Five Habits of a Bad Money Manager


If you struggle with money management, you’re probably struggling with other issues as well. While many people grappling with medical bills and unforeseen expenses are not to blame, others have the resources and lack the motivation to succeed. If this sounds familiar, review the habits below. Their presence in your life could be a catalyst for larger problems.

Bad habits include:

1. Take a look at your closets. Now look at your dining room table. Would you be comfortable allowing guests to wander through these areas? If the answer is no, you’re probably messy by nature. There’s nothing wrong with a little clutter, but living in a borderline hoarding zone is cause for concern. If your physical space is in shambles, your financial space probably needs some attention as well. Start by clearing out the clutter and reviewing our budget template. Both will help you reclaim order in your life.

2. You’re not a fan of waiting around. Standing in line, cooking meals and even driving to work make you crazy. While you may dismiss this behavior as Type A, there’s another word for it: impatience. If your day-to-day seems like a never-ending nail-gnasher, I’m guessing you don’t take the time to sit down and focus on financial stability, either. Sure, creating a budget and savings plan isn’t glamourous entertainment, but it’s a necessary part of living responsibly. Schedule an hour of financial review every week to ensure your money issues are well managed. Your credit score will thank you.

3. If you avoid conflict, sharp objects and general discomfort, then congratulations: you’re normal. No one looks forward to dealing with life’s hard questions, but avoiding the subject completely will only lead to greater worries down the road. In the case of personal finance, avoiding unpaid bills can damage your credit, drain your savings and even cause bankruptcy. Take the smart route by dealing with your issues now and contacting your creditors. They may be willing to help you weather a bad situation. 

4. The Eeyores and Debbie Downers of the world can always find the worst in things. Every opportunity is also a potential failure.
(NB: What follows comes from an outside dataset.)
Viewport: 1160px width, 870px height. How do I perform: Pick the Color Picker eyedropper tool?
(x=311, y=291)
If this sounds like you, then you’re a classic catastrophizer; that is, someone who immediately fears the worst. While you may have some baggage to sort out, adopting this mindset is dangerous, especially where personal finance is concerned. For example, suppose a friend recently tells you about her plan to save for retirement. You respond with, “Good for you, but it’s not like it’ll ever be enough. This country is too expensive and Social Security will be bankrupt soon. Why bother?”
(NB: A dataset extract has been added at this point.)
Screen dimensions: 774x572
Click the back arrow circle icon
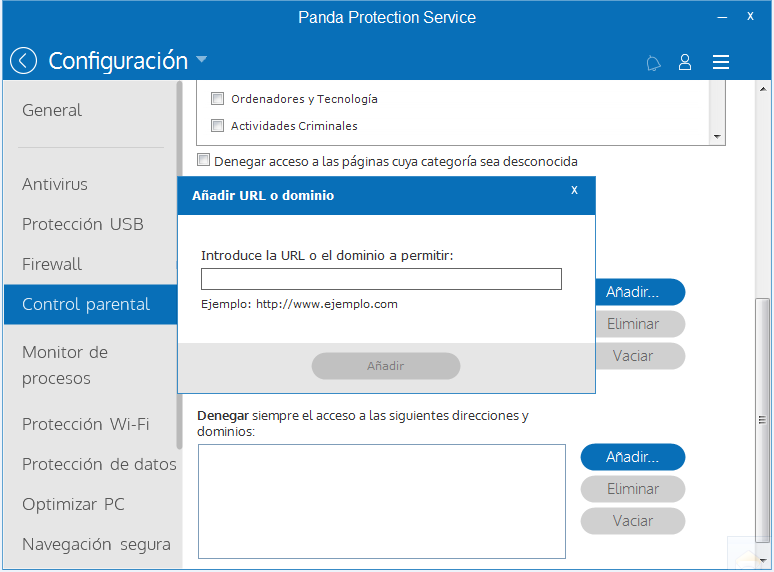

It’s true, the system is scary, but you’ve missed the point of the conversation. Participation is key. If you fail to take part in the process, you only have yourself to blame. Take control by adopting a less cynical approach to money management. Shake off that dark cloud of doubt.

5. You know one thing for sure: The world owes you. You’re an American citizen, a free person with valuable ideas and intelligence. You should be given the right opportunities and the resources to succeed. One question comes to mind: Why? The world is full of disappointed people who wasted their potential, many of whom believed they deserved a life that never materialized. While you can’t control your upbringing, you can control your perspective as an adult. Success comes to those who work for it and plan for the future. Consider the 800 Club, and elite group of people who boast the nation’s strongest credit scores. Their status was not “deserved,” but cultivated through years of careful attention, planning and personal responsibility. Take a lesson from their perseverance and put your self-importance on a shelf. Allow your actions to speak for themselves.